ACTIVITY
Go through the listing below and output exactly the line with "Click the Negative red circle legend icon", the line with "Given: Click the gift rewards icon", and each line between; omit the rest.

ENTRIES SUPPLIED
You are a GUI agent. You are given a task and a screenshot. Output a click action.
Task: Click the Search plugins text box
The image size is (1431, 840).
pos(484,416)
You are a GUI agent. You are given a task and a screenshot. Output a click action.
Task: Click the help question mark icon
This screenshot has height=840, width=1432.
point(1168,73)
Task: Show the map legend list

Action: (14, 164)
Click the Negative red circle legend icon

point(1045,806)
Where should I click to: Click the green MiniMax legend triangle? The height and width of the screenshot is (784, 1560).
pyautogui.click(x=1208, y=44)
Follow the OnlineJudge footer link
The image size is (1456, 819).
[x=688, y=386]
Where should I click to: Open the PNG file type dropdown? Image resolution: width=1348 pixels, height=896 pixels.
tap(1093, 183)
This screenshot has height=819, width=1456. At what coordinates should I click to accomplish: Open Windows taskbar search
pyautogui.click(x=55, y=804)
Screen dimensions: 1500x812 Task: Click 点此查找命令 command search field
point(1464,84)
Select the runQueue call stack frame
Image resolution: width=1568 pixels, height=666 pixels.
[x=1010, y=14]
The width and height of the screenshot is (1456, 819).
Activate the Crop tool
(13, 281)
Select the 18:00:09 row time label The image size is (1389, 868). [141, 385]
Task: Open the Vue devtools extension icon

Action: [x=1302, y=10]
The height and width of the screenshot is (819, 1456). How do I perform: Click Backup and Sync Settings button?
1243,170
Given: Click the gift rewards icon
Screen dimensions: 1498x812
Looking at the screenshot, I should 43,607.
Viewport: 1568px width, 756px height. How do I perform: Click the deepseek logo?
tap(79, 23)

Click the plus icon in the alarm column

WORKED SOLUTION
Click the Negative red circle legend icon

point(1045,806)
Where should I click to: Click the green MiniMax legend triangle? The height and width of the screenshot is (784, 1560).
pyautogui.click(x=1208, y=44)
Follow the OnlineJudge footer link
The image size is (1456, 819).
[x=688, y=386]
Where should I click to: Open the PNG file type dropdown? Image resolution: width=1348 pixels, height=896 pixels.
tap(1093, 183)
This screenshot has height=819, width=1456. At what coordinates should I click to accomplish: Open Windows taskbar search
pyautogui.click(x=55, y=804)
Screen dimensions: 1500x812 Task: Click 点此查找命令 command search field
point(1464,84)
Select the runQueue call stack frame
Image resolution: width=1568 pixels, height=666 pixels.
[x=1010, y=14]
The width and height of the screenshot is (1456, 819).
Activate the Crop tool
(13, 281)
Select the 18:00:09 row time label The image size is (1389, 868). [141, 385]
Task: Open the Vue devtools extension icon

Action: [x=1302, y=10]
The height and width of the screenshot is (819, 1456). How do I perform: Click Backup and Sync Settings button?
1243,170
Given: Click the gift rewards icon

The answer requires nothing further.